# START OF AVAILABLE DATA

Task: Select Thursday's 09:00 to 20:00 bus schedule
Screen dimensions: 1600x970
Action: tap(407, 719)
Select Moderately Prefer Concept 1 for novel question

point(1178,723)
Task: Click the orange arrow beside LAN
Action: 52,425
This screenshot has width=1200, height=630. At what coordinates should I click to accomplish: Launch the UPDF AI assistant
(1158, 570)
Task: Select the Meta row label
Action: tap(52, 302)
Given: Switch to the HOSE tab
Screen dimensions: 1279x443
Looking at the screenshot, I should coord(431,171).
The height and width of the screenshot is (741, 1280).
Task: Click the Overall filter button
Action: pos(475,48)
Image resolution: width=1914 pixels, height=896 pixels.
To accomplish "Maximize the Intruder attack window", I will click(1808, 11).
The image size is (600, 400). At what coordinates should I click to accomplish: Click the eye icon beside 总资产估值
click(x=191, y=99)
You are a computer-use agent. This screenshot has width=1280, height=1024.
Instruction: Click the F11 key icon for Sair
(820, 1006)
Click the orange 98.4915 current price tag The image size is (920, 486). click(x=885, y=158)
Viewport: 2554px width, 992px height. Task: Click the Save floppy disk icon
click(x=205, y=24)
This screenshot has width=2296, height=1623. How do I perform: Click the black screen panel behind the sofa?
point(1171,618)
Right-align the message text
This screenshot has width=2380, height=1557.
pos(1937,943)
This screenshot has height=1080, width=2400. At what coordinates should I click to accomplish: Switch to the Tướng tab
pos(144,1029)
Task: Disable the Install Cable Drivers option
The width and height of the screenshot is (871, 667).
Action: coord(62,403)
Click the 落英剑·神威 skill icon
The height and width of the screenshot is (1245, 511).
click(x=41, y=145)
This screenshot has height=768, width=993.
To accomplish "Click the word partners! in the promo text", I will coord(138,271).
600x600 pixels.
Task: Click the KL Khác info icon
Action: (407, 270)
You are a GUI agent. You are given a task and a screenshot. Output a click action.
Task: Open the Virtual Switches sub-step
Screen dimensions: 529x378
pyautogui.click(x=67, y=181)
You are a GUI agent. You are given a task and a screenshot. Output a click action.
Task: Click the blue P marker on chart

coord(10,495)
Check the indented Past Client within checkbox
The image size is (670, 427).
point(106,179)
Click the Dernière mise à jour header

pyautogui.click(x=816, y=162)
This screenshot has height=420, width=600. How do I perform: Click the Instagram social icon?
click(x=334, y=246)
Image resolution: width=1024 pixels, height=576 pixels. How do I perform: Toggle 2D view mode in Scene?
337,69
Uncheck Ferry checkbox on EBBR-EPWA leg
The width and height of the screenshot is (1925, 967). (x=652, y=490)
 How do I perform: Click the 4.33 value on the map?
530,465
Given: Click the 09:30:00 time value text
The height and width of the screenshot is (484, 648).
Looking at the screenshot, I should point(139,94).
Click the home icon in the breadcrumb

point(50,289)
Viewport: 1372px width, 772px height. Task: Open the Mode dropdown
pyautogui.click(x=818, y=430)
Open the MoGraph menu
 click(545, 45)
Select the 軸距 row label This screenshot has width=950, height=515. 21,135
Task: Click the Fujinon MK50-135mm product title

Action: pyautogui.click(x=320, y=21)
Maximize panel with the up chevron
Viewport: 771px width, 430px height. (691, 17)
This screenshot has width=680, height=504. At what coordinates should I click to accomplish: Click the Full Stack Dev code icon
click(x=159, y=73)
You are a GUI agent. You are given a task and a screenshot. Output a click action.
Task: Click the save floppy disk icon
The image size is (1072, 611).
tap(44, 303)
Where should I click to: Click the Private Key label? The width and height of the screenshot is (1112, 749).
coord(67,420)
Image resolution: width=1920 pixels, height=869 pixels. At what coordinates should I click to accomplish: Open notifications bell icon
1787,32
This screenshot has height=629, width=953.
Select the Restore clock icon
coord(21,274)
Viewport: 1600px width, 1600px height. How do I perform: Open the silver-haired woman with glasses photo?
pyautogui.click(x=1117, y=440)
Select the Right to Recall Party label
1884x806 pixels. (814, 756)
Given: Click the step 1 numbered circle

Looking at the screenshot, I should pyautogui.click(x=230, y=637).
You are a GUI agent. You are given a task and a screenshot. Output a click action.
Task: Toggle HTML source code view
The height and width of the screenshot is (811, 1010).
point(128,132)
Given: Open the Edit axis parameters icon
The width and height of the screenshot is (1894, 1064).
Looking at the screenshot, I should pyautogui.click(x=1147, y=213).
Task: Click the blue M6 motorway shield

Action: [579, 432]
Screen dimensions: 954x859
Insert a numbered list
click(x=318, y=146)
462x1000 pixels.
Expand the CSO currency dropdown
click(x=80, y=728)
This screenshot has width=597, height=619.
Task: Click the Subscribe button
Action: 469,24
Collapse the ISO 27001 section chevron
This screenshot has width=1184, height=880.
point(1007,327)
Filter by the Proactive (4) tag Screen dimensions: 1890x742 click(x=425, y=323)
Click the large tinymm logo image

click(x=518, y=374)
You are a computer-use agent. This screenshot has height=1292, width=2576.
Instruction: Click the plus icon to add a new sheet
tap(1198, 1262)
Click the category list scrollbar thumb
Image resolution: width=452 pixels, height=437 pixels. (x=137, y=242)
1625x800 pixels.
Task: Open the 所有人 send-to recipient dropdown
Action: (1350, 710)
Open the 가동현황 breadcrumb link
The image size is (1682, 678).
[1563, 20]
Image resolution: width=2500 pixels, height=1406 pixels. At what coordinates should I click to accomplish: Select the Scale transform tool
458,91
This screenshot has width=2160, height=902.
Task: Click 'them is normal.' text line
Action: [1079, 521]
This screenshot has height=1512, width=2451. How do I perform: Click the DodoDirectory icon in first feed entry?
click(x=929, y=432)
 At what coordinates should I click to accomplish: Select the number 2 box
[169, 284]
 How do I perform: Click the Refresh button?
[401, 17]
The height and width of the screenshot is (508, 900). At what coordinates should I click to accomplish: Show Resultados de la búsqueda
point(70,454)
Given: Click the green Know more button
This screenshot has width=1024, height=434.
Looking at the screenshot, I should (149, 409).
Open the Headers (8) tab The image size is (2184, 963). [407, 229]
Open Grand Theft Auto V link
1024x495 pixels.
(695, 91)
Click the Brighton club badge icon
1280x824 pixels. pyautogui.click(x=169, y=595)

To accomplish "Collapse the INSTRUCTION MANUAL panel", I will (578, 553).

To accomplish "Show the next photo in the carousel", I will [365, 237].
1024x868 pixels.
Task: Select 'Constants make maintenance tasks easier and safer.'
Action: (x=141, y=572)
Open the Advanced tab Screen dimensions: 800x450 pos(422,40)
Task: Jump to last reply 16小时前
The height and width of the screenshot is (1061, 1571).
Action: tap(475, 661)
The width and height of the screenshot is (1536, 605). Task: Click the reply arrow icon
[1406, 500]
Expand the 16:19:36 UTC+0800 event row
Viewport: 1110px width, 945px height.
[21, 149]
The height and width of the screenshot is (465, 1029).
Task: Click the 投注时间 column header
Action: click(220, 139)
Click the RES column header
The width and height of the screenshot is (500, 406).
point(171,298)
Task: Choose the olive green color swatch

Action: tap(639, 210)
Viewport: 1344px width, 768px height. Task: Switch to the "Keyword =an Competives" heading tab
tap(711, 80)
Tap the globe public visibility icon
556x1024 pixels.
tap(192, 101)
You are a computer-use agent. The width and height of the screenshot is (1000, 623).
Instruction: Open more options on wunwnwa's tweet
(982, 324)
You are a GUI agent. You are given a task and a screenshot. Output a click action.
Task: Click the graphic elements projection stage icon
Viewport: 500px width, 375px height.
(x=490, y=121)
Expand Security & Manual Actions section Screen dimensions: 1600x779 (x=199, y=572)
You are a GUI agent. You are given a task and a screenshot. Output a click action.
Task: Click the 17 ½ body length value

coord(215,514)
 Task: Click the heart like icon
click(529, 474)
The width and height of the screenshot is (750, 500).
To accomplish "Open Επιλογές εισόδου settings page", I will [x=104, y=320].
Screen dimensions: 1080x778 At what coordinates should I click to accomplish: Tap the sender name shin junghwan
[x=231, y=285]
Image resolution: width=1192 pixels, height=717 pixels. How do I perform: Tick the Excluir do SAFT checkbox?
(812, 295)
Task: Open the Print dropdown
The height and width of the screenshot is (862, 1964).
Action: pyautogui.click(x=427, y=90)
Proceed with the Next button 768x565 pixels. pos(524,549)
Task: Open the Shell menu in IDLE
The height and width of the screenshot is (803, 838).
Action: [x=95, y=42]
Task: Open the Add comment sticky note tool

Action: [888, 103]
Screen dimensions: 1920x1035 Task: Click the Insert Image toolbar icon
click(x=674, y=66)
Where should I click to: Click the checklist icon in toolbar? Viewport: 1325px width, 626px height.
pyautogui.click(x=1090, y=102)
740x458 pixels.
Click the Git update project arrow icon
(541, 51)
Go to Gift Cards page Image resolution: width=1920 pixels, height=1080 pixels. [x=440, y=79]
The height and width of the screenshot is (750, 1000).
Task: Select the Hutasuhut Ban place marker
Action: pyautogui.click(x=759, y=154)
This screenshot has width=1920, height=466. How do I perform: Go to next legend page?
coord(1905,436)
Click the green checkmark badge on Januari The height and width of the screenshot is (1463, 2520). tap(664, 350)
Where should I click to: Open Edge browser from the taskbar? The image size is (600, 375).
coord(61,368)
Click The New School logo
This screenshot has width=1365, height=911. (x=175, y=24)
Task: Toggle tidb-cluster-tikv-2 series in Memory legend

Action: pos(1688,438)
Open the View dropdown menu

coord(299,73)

# END OF AVAILABLE DATA

PROBLEM TO SOLVE: Reproduce word for word the lines from the start of the items through the line that contains "will click(1808, 11).", including that line.

RESPONSE TO THIS EXERCISE:
Task: Select Thursday's 09:00 to 20:00 bus schedule
Screen dimensions: 1600x970
Action: tap(407, 719)
Select Moderately Prefer Concept 1 for novel question

point(1178,723)
Task: Click the orange arrow beside LAN
Action: 52,425
This screenshot has width=1200, height=630. At what coordinates should I click to accomplish: Launch the UPDF AI assistant
(1158, 570)
Task: Select the Meta row label
Action: tap(52, 302)
Given: Switch to the HOSE tab
Screen dimensions: 1279x443
Looking at the screenshot, I should coord(431,171).
The height and width of the screenshot is (741, 1280).
Task: Click the Overall filter button
Action: pos(475,48)
Image resolution: width=1914 pixels, height=896 pixels.
To accomplish "Maximize the Intruder attack window", I will click(1808, 11).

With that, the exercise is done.